*** SOURCE EXCERPT ***

The glow of an electronic flame illuminates the wooden table frame. Three small idols sit on the surface, each one a different material and color, each one a couple inches tall yet representing something much larger. One by one, students approach the table, holding a silver platter with the battery-powered candle on it. They slowly move the platter in a circle around the gods as the attendees recite a slokam, or chant — crossing their fingers for good fortune and luck for the year to come.

This is aarti, a Hindu religious ritual that the College of William and Mary’s Hindu, Sikh, and Jain Students Association performs every month. Some elements differ slightly from what priests might perform in a temple — the electronic candle, for one — but the club has adapted a traditional religious ceremony to the College setting.

HSJA held its first monthly meeting and aarti ceremony Sept. 4 in the Sadler Center’s York Room. HSJA co-President Manasi Deorah ’20 spoke to the significance of aarti in Hindu culture.

“Traditionally, aarti is done a couple times a day for Hindus, and that’s not super feasible at college, but it’s just a small moment to connect with what’s larger,” Deorah said. “The whole idea is that you give prasad, or an offering, you light a flame, and you have murtis, or statues, of the gods because we believe that, in moments of worship, the statues actually embody the presence of God.”

The chant sung by students at the aarti is a devotional song that connects the students to the deities represented by each idol.

“The whole aarti that we sing is a show of reverence and acknowledgement that there is an ultimate divine out there, and I am a small member of it,” Deorah said. “I respect that, and I respect that it’s out there. I find it very comforting; I like it quite a lot in a hectic world, and hopefully it brings that same kind of comfort to other people.”

For Vibhav Badrish ’21, the aarti ceremony serves as a way to stay connected with religion while far from home.

“Back home, me and my family would visit the temples basically every week, and you can’t really do that when you go to college,” Badrish said. “HSJA is a place where I can really engage with my religion and be in touch with that side of my life.”

The proximity of places of worship to Williamsburg has affected HSJA’s purpose and mission in providing Hindu, Sikh and Jain students a safe and welcoming place of worship on campus.

“The nearest Hindu temple is in Newport News,” Deorah said. “There’s a lot of other faith groups that have places of worship nearby, and that allows them to have adult mentors sometimes, but we have just kind of been on our own, and that definitely affects how we run and how we function, but also gives us a bigger motive to have this space, to continue to build this space.”

HSJA member Nakul Dar ’21 has several goals for HSJA’s upcoming year.

“I really want to create a space where students of the Hindu, Sikh and Jain faith may be able to practice their religions, discuss their feelings, and find a sense of continued community away from home, especially on conversations or discussions that may be difficult to have away from whatever religious background or upbringing they received prior to their time at the College,” Dar said.

Dar feels that religion can provide a sense of constancy that can be helpful for students, especially when getting used to life at the College.

“College can be a very isolating place; it can be a place that is difficult to transition to,” Dar said. “It can be a time of great change, but I think it’s also important to have a sense of continuity, and religion is a great way to do so.”

*** MATERIAL PROVIDED ***

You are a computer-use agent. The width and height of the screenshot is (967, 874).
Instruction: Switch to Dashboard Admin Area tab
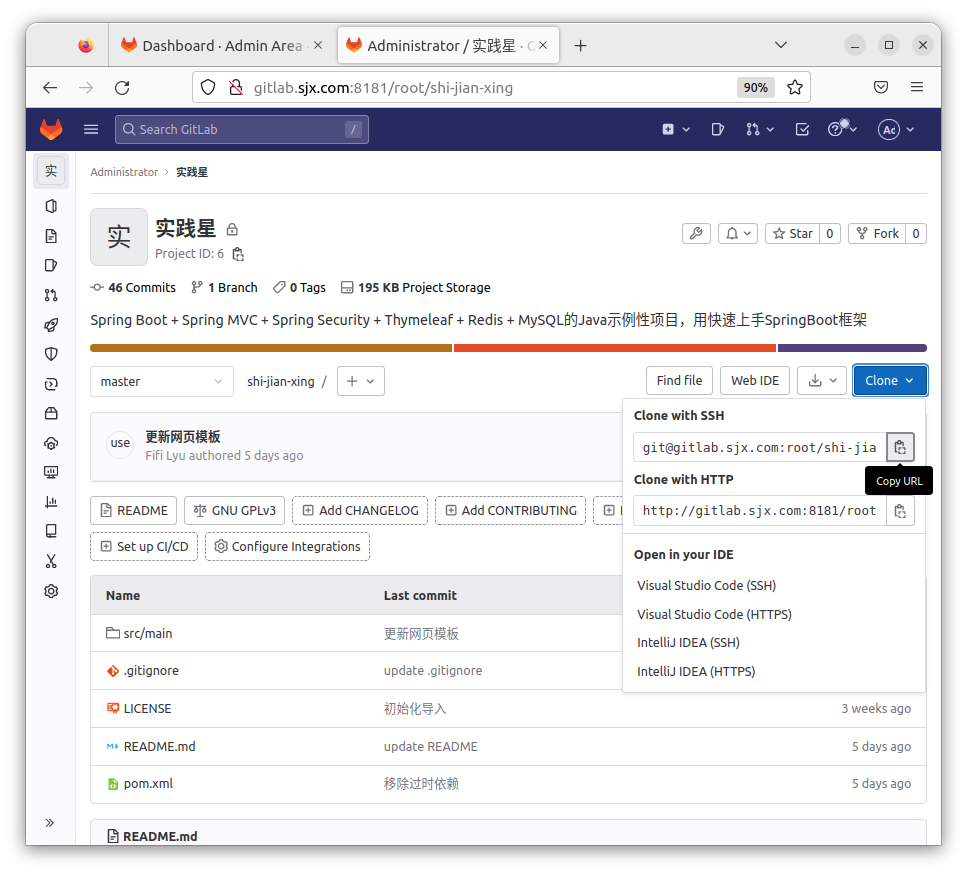point(220,46)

***

# STATED EXERCISE 1:
List every student named in the article on the aarti ceremony, with each one's class year.
# STATED EXERCISE 2:
Answer these from the article on the aarti ceremony:
(a) On what date and in what room did HSJA hold its first monthly meeting?
(b) Where is the nearest Hindu temple?
(c) How often does the association perform aarti?
# STATED EXERCISE 3:
Write the next part of the article on the aarti ceremony, picking up after its final sentence.
The data has nothing to do with the article on the aarti ceremony.

# WRITTEN REPLY 1:
Manasi Deorah ’20
Vibhav Badrish ’21
Nakul Dar ’21

# WRITTEN REPLY 2:
(a) Sept. 4, in the Sadler Center’s York Room.
(b) In Newport News.
(c) Every month.

# WRITTEN REPLY 3:
Deorah’s relationship with her Hindu faith has shifted over time. For a long time, Deorah believed that she wasn’t religious, but coming to college allowed her to rediscover her religion in a new light.

“I had a really difficult relationship to faith, and I was not religious for a long time, mainly because I believed that because of who I was, I was not compatible with these communities and that it just wasn’t for me to be a part of the Hindu, Sikh or Jain communities,” Deorah said. “It occurred to me that in this space at William and Mary, this is the time where I can actually be part of a Hindu community. I can figure out my relationship to faith, see what’s going on there, and be accepted for who I am.”

According to Deorah, the college environment offers an opportunity for students to determine their levels of religiosity independently of their family upbringing.

“The Hindu, Sikh and Jain religions are very much cultural; they’re very much a heritage. You were raised that way, you were raised with a lot of it,” Deorah said. “A lot of times, when students come to college, that’s their first experience to be able to figure out for themselves what they believe in, what they feel.”

HSJA encourages all students to attend their monthly aartis and meetings, regardless of their level of religiosity or connection to faith.

“One of the fundamental aspects of Hinduism is acceptance, and recognizing the eternal nature of the universe,” Dar said. “I think something that we strive to do is that no matter what level of religiosity a student feels, they will always have a space here where they will be welcomed and accepted.”

In addition to their monthly aarti meetings, HSJA also plans two larger campuswide events every year: a Diwali celebration in the fall, and a Holi festival in the spring.

The group hopes to collaborate with other campus organizations to put on these events, as well as continue to cultivate a safe and productive space for students.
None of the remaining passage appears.